My words are silent, screaming only in my head. You don’t hear me. He doesn’t hear me. But a moment later, he leaves, and you have your pizza. I sigh. Again, you are safe. This is not my time to save you.

But your eyes travel across the street, to the little brick house that I call my home. Can you see me? Oh god, can you see me? You’re peering, as if something has caught your attention. Oh god, you can see me. I pull my fingers away from the blinds, stumbling backward over my coffee table as I flee from the couch I am kneeling on to see out my window.

You cannot see me. You cannot know I am watching. You cannot, you cannot. You cannot.

I wait a moment – two moments – another for my heart to stop racing. By the time I return to the window, you are shaking your head and returning inside. I see you place the pizza box on the table, but you have lost interest.

He reminded you of your ex, nasty horrible filth that he was, didn’t he? I’ll kill the delivery boy. I’ll remember the car. He’ll never hurt you again. He’ll never have the chance. We got rid of the horrible ex, didn’t we? He’s gone now. He’ll never hurt you again. And we’ll get rid of this one, too.

Eventually, you pick up a piece of pizza and you leave my view. Probably to sit at your TV. From this window, I can’t see it, but I’ve seen it when I walked by – at nights, when you’ve fallen asleep on your couch and I’ve made my way down the street, barely casting a shadow in the streetlight’s glare.

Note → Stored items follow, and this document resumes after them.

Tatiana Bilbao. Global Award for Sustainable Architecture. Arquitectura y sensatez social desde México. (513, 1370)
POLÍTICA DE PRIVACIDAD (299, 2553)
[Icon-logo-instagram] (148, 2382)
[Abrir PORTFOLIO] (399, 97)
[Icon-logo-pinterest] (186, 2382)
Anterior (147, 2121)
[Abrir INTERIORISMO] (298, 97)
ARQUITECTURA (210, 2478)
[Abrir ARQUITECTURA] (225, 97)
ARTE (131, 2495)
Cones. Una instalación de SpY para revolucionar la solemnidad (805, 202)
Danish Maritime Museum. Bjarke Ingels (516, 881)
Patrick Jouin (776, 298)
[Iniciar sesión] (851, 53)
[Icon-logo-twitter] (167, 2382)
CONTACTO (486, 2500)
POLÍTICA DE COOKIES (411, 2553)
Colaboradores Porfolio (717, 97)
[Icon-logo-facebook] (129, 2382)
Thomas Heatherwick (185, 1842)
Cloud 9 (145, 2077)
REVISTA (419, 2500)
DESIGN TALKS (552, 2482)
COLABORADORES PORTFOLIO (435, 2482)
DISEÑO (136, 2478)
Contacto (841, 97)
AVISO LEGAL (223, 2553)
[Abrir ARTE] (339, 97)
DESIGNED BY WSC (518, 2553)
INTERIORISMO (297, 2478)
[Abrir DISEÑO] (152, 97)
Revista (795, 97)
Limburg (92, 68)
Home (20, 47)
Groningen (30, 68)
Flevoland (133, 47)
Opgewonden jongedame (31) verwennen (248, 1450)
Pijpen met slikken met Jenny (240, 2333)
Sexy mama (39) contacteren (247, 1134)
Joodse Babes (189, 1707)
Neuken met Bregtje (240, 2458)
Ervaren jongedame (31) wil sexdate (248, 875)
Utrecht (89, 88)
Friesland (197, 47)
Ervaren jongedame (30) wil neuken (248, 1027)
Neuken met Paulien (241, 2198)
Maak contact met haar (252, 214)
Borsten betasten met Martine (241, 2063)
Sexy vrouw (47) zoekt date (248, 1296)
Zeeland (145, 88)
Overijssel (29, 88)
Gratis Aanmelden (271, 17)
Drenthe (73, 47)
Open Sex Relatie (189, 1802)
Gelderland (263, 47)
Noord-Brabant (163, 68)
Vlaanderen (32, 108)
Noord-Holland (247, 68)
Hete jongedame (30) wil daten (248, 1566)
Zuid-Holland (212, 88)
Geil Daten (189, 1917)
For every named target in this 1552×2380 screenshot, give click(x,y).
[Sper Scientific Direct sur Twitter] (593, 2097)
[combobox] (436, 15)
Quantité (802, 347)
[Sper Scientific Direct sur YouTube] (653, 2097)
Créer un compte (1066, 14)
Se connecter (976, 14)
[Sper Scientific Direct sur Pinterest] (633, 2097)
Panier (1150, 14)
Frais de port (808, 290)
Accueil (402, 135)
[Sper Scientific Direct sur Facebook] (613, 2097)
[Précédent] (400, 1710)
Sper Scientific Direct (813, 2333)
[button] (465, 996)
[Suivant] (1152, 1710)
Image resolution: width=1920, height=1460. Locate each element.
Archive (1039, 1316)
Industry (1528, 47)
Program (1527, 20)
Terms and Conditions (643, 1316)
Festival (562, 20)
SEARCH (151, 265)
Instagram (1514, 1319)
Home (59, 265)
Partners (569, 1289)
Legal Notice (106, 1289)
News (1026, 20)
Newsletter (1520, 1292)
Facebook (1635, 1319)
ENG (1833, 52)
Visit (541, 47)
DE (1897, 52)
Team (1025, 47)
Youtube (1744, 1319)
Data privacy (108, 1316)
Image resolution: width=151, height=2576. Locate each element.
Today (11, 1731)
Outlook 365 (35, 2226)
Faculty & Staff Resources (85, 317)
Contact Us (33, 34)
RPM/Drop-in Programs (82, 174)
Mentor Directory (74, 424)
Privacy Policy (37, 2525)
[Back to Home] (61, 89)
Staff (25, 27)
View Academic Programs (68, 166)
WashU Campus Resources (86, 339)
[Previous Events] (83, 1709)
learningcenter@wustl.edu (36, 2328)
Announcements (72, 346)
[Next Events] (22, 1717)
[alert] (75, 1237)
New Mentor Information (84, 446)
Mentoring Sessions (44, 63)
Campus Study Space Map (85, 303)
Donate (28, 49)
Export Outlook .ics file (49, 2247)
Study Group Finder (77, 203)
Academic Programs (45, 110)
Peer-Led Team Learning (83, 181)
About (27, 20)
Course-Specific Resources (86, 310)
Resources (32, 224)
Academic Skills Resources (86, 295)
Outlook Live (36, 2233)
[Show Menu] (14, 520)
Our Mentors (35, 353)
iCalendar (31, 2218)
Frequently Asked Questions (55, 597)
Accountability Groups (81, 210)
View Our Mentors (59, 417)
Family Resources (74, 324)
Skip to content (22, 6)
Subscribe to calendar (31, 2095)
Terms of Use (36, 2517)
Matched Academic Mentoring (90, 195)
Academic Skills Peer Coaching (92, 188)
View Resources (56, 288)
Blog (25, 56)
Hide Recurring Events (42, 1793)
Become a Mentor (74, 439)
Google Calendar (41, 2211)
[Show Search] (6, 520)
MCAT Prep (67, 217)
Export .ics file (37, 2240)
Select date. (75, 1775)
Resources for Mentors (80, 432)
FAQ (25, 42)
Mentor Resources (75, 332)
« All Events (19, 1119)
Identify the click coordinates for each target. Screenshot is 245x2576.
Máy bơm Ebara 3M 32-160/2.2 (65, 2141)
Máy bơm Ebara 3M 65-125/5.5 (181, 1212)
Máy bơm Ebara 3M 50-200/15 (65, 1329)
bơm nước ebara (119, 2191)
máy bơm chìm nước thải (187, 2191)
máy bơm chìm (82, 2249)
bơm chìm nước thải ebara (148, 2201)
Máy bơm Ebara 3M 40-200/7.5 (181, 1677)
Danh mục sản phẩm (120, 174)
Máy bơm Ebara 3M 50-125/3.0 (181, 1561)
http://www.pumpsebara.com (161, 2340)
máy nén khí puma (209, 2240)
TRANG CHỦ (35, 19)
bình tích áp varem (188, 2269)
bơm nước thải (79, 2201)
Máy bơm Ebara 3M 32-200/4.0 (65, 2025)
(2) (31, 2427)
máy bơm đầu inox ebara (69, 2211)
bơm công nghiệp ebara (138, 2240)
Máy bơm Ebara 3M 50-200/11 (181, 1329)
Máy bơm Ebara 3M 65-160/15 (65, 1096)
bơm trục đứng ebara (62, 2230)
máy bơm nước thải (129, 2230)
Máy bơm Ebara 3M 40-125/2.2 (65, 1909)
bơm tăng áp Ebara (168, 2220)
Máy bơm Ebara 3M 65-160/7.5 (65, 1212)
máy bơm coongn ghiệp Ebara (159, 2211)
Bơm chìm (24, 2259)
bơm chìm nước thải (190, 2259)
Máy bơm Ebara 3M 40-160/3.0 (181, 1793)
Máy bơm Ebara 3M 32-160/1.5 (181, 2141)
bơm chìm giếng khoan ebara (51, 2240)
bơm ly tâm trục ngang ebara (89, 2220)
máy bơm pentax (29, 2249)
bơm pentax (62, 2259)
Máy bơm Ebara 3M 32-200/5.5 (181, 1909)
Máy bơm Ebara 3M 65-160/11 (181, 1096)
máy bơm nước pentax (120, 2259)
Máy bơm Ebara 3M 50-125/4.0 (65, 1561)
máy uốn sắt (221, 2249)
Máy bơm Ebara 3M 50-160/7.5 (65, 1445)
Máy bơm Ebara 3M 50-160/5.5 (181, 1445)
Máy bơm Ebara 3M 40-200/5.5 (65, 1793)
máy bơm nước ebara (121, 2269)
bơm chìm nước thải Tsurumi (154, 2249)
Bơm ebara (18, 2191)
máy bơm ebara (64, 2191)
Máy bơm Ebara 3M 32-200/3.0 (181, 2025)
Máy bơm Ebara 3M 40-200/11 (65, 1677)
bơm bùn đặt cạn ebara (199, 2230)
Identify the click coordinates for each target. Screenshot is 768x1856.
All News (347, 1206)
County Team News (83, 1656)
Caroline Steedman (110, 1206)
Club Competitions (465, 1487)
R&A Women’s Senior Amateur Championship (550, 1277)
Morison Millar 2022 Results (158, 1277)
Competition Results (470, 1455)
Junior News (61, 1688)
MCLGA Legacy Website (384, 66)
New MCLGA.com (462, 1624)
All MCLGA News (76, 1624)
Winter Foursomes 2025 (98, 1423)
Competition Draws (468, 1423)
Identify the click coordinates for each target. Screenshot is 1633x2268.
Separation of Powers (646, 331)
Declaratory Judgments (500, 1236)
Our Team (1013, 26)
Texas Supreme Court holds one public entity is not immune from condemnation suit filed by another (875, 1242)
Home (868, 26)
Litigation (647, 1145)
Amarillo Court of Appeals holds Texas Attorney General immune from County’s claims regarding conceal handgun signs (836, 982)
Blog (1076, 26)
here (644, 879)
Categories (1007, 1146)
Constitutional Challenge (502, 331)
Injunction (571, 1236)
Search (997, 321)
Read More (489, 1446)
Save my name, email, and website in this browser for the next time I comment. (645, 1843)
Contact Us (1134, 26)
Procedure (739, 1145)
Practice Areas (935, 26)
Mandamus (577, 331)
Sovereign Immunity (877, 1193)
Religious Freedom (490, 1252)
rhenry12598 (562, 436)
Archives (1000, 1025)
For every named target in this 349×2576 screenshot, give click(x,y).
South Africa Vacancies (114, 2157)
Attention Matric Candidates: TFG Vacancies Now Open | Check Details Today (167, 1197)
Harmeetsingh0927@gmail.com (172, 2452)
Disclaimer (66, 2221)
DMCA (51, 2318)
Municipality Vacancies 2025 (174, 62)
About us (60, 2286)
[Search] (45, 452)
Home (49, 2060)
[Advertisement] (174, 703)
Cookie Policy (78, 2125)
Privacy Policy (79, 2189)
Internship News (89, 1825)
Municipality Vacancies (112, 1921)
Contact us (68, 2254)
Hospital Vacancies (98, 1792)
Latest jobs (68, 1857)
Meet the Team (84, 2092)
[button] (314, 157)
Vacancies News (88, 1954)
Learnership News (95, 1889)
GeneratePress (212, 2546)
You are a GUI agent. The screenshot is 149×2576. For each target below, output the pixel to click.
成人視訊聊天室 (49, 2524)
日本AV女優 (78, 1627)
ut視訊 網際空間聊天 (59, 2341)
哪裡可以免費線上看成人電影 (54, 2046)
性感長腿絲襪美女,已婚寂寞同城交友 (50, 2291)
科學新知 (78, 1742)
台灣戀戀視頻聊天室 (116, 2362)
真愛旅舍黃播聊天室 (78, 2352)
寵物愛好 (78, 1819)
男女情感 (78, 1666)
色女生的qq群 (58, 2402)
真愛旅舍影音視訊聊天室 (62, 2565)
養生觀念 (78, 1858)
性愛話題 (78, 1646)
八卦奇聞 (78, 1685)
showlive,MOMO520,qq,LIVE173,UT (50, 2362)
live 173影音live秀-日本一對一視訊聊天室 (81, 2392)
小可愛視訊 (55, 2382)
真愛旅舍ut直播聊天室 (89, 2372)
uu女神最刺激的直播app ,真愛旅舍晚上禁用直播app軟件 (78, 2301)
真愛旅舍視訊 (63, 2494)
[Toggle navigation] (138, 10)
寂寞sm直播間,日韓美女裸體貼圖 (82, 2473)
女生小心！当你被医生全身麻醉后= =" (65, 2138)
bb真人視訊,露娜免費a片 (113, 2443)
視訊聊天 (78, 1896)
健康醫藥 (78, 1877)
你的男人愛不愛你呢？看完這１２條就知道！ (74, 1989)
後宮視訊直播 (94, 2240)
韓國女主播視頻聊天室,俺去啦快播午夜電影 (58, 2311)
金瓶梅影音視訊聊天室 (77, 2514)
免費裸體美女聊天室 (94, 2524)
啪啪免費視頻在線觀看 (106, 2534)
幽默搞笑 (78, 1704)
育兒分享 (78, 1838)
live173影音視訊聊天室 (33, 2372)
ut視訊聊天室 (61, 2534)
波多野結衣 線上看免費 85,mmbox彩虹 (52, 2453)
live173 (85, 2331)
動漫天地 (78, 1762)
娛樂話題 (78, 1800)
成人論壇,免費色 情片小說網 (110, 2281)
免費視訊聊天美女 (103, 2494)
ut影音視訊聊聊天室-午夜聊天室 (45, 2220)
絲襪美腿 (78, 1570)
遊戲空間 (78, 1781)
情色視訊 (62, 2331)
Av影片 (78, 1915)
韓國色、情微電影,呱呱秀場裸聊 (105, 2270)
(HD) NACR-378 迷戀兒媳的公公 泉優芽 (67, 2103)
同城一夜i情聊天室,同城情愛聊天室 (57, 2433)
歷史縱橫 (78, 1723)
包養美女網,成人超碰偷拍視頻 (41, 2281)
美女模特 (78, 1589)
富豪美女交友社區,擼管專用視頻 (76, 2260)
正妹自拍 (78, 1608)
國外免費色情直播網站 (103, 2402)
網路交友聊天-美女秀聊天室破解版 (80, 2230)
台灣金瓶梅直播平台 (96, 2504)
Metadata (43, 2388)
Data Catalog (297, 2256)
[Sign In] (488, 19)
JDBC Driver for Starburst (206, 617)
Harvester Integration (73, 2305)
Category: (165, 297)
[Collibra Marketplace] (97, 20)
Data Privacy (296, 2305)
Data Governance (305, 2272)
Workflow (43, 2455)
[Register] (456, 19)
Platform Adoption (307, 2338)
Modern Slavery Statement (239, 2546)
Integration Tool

I don’t like coming outside. You might see. You might wake up. But I see your television. I know that upstairs, you have a small office and your bedroom. There may be more rooms, but I can’t see them from my attic window. There isn’t as much room to see. I have to be quick.

I sit back on my heels. Tonight you will eat, and watch Criminal Minds, and lock your door, afraid of the psycho killers that attack beautiful young people like you. Afraid that someone will hold a gun to your head, helpless as they abduct you.

You don’t know. You can’t know.

I will not let them come.

My phone rings. That will be my mother, making sure I eat dinner.

I ignore it. I’m not hungry.

And I don’t have the means for the pizza I crave.